Forget the styling, it's got a 1.6L V16 engine.. Man, it's better to use some common sense before going on something blind. Cars like these are just concepts and it's sad that some new channels show it in the wrong way!


----------



## Pathik (Jan 25, 2008)

This may be a competitor to the MS A star concept. This ll no way be below 4-5 lacs


----------



## viswanadh (Jan 25, 2008)

This is a hoax


----------



## casanova (Jan 25, 2008)

This is false.
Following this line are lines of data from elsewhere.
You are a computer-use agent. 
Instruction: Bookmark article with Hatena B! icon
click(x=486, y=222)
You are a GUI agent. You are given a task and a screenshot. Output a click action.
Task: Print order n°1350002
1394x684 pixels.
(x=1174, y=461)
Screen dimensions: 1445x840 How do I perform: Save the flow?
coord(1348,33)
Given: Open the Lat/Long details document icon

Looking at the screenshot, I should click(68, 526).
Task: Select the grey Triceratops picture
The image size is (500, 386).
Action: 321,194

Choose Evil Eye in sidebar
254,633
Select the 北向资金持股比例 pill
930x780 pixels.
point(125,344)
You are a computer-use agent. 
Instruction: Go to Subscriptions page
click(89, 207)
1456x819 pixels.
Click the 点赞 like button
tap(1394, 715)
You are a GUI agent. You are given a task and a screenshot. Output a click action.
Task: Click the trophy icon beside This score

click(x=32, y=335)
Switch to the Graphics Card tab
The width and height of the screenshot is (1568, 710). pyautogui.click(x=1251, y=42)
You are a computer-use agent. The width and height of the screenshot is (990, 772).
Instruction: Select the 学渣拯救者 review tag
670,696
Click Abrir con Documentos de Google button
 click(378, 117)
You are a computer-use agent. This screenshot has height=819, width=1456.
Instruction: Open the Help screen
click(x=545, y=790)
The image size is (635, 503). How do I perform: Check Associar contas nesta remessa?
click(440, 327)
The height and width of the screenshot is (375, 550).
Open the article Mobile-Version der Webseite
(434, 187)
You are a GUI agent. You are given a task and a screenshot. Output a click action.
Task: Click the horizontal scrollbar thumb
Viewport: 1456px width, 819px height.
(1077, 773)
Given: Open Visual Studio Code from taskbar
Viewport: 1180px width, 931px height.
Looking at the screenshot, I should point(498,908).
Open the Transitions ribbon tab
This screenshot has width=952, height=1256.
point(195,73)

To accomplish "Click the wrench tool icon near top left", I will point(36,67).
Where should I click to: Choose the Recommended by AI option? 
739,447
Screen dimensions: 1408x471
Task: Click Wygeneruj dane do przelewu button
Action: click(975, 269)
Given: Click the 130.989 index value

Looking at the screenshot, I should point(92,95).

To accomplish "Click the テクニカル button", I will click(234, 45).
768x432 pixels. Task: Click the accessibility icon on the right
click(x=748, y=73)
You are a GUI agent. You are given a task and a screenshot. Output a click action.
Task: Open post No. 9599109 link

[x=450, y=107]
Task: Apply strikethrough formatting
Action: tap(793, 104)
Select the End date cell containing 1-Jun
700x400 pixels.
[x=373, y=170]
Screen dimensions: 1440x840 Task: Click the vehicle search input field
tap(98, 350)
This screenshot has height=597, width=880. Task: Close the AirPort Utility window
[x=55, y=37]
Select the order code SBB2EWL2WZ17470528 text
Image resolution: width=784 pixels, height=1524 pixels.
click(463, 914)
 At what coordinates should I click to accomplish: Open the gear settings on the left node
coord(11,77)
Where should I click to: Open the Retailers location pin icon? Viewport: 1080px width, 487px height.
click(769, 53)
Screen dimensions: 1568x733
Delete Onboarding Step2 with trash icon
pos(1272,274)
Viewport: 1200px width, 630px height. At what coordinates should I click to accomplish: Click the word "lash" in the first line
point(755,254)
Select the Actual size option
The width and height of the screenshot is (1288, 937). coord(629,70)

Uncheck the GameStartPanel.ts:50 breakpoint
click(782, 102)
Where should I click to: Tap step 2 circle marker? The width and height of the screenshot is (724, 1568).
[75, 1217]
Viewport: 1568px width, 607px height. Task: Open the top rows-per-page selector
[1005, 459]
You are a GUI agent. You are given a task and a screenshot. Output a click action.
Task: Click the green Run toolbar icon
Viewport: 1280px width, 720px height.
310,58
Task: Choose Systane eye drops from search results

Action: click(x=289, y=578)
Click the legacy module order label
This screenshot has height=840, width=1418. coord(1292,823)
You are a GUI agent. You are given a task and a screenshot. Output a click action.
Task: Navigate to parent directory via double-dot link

Nissan is coming up with a cheap car though


----------



## azzu (Jan 25, 2008)

this may be a concept of the cheap 1.3 lakh car the platform wud be same but the Design may change
like A-star it wont be same design up to which it comes to production 
btw : cool design


----------



## Ganeshkumar (Jan 25, 2008)

Its *Bajaj* who is going to join hands with *Renault* to give 1LAC Car.... and Not Mahindra....


----------



## life31 (Jan 30, 2008)

Lol dint mean of this model dude and this indeed isant the model for sure. But they are indeed planning of something like this.



Ganeshkumar said:


> Its *Bajaj* who is going to join hands with *Renault* to give 1LAC Car.... and Not Mahindra....


 
Dude Mahindra already has a venture with Renault i think.

Isant LOGAN a joint venture product???



prasad_den said:


> A beauty like this for just 1.3 lakhs.... Never...!! I'll not believe it, unless its official..And if its official, I'll be among the first to book it....
> 
> Edit:
> Googling gave me a link to a forum, that in turn gave me this link....!!
> ...


 

Appreciate your post here.

Great job dude +++


----------



## SunnyChahal (Jan 30, 2008)

Awesome looks and that too for only 1.3 lacs??have they gone nuts.
This masterpiece for 1.3 lacs is like a loot!!!


----------



## Ganeshkumar (Feb 15, 2008)

life31 said:


> Dude Mahindra already has a venture with Renault i think.
> 
> Isant LOGAN a joint venture product???



Hi! 
Yeah u r correct... Logan is output of joint venture of renault and mahindra only....

But.... 
for 1 lakh car... it seems bajaj n renault is going to join...

saw in the Wheel spin section of THE HINDU....


----------



## Voldy (Feb 16, 2008)

hey i doesnt think its true look at car model no way it cost 1.3 lakh


----------



## nvidia (Feb 16, 2008)

Cool!! Looks better than the Nano...


----------



## phreak0ut (Feb 18, 2008)

I had got this in my mail too. 1.3 lacs is BS


----------